Stated task A> Which "firsts" does the passage on family photography name as the memories that bring mothers to tears?
Stated task B> Extend the passage on family photography, picking up right after its final sentence.

Document text>
(begin)
“Sometimes you will never know the value of a moment until it becomes a memory.”
– Theodor Seuss Geisel
Dr. Seuss was a wise man! I share the above quote with you in this sense: do you ever open your Facebook and get the dreaded ‘Memories: On This Day’ post, and all of a sudden you’re washed over with a major case of the feels? I’m not talking about the picture of you from 9 years ago in Mexico with a horrendous orange tan, funneling a margarita. Or sporting a questionable Juicy velour jump suit with bleached blonde hair that was more brassy and offensive than Rosanne Barr (thank you for reminding me how far I’ve come, Facebook). No, I’m talking about the ones that pull at your heartstrings, and instantly take you back the emotions you felt in that moment – the time you visited a foreign country and snapped an excited selfie on the plane; when you joyfully said ‘yes’ to the dress with your best friends and family by your side; or when you proudly posted your desk setup at the first ‘grown up’ job you landed. And for us mothers? There are those even deeper ones that will bring you to tears, especially the dreaded ‘firsts’: when you held your newborn baby in your arms for the first time and they felt so tiny; the day she took those wobbly first steps across the living room floor; when he bravely smiled at you while waiting for the bus on his first day of school…Lord, just typing this is making me feel weepy! These pictures are like a time machine – you can glance at them after years and everything comes back to you – you’re right there again, feeling the moment. The photos we capture and share are of special and amazing times, ones we want to remember forever but can’t always recollect perfectly by memory alone. This is exactly why after I had children I learned the importance of capturing these memories for myself and others, and how family photography became the passion project of my life.
(end)
Recorded data>
(begin)
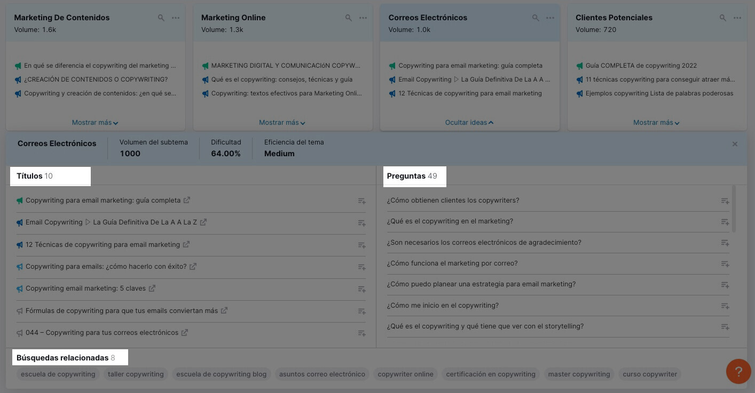Screen dimensions: 755x393
Task: Open external link for '12 Técnicas de copywriting' title
Action: pyautogui.click(x=186, y=244)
(end)
Task output A>
- Holding a newborn baby for the first time, when the baby felt so tiny
- The day she took wobbly first steps across the living room floor
- When he bravely smiled while waiting for the bus on his first day of school

Task output B>
How did it start? I was the girl who carried around her camera and took a ton of photos all the time – vacations, concerts, countless nights out with my friends – I was always snapping pictures and documenting my adventures. Looking back now I think I did it because I truly loved looking at them later and remembering all the fun we had…. especially when I was going through times that weren’t so fun. As long as I had photos of the happy memories to look at I’d be reminded that the bad times were temporary – and better times were ahead.
Based on this I knew that when we started having children it would be the most important time of our lives to remember. Their childhood was going to be the years that we looked back and said ‘those were the days’, and I wanted to make sure I had it all documented. I’m not gonna lie – I acknowledged right away that I was going to be one of those moms who takes and posts a million pictures of their kids. And what the hell is wrong with that, really? People can scroll on or even remove you if they don’t enjoy your content. When you’ve made something that is a little piece of you and truly a miracle, you want to stare at it all day and have pictures of every moment, from their first smile to their first poopsplosion (if you aren’t a parent yet and plan to be, just wait – this one will be a fun treat for you!).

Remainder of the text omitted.